NAS: That came in '91, yeah. That came out in '91. I knew some guys who knew some guys in the music business. Back then, Large, he was this cat — he had this song called "Think" that I heard on the underground stations and this other song. He had the beat that later on, on Big Daddy Kane's second album, he used it on a song called "Mr. Welfare," which is a cool record. But Large used it years earlier and he produced it.

My boy knew him. I needed somebody to do the beat — my DJ at the time, this kid Melquan, he was a DJ but he was too busy trying to make out of state trips doing this and doing that and not focusing on the records. And he was — he turned out not to be so great at the beats. He had a friend who knew how to get in touch with somebody who could do beats. And that was Large Professor. I know that's a lot.

KELLEY: No, no, I want to know —

NAS: I'm telling you all of this stuff about people that you don't know about.

KELLEY: All of it.

NAS: But boom, I'ma speed it up. So he introduced me to Large Professor. We went to pick up Large Professor from high school — his high school — and I had a few dollars and I'm like, "I want to go in the studio."

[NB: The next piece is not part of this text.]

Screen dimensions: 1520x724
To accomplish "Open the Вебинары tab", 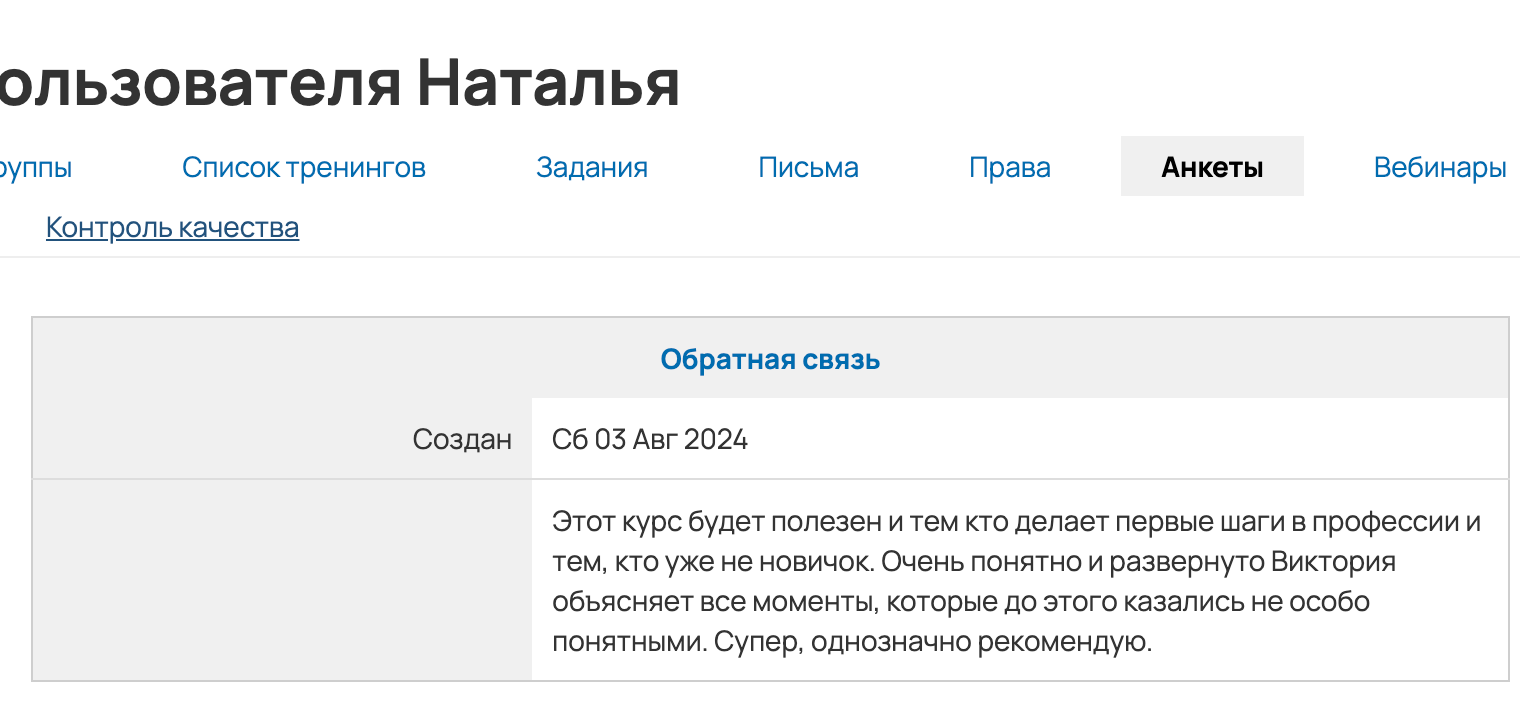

KELLEY: Wait, and so you are how old at this time?

NAS: Going on 17.

KELLEY: OK.

NAS: So I'm like, "Yo, let's get in the studio." He agreed to do it, because back then, everybody just wanted to work, you know? "Let's just work. Oh, a reason to go in the studio? Oh bet, let's go." "Oh, your man's nice? Alright, cool." He didn't really look at me like — he didn't know me from a can of paint — so he was like, "Who is this kid?" We go to the studio, I do my thing and afterwards he comes in, he's like, "Yo, let's get busy; let's do some stuff. I'm in the studio." I'm like, "Alright, bet." He's like, "Yo, I'm working with Eric B. and Rakim." I'm like, "What? What?" I'm like, "Wow!" Cause you know, Main Source album ain't come out yet. He's telling me who he's working with — this is, like Kool G. Rap. I'm like, "What?"

He gets me in the studio. We start working on stuff. Eric B.'s paying for the studio times and all of that stuff cause they had open studio sessions for their album but they wasn't working, so I was coming in there working. Large Professor had me coming in working on his time. So Large starts doing his album and saves me a slot on "Live at the Barbeque." I meet him, Joe Fatal, Akinyele — these the guys that's on the record. I penned some of Joe Fatal's verse for that. And Joe Fatal's just happy — he'd never rapped on a record before so he was just happy to do it. It was a good time. And I couldn't believe that Paul — Large Professor — Paul, I couldn't believe Paul put it on his album!

I thought it was a good song but I was just happy, like, "You really put it on your album?" "Yeah, it's on the album, dog. You need to go get this right and you gotta go get copyrights." That forced me to go get lawyered up. I was like, "OK. Oh, wow. OK." He's like, "Yo, dog, we need your information." I'm like, "Oh, wow! I'm a businessman now! Word." He made that happen.

I heard it on the radio one night — I don't know if it was Special K and Teddy Ted, I don't know who played it — but I'm walking through the projects late one night and I see these older dudes by the radio, by a car, they sitting by they car, talking, they were drinking beers and they were — late! They were playing the radio out they car. So I'm just sitting, I don't have nowhere else to go at this point. I ain't seen none of my boys so I'm just hanging out where they at — and then the record comes on.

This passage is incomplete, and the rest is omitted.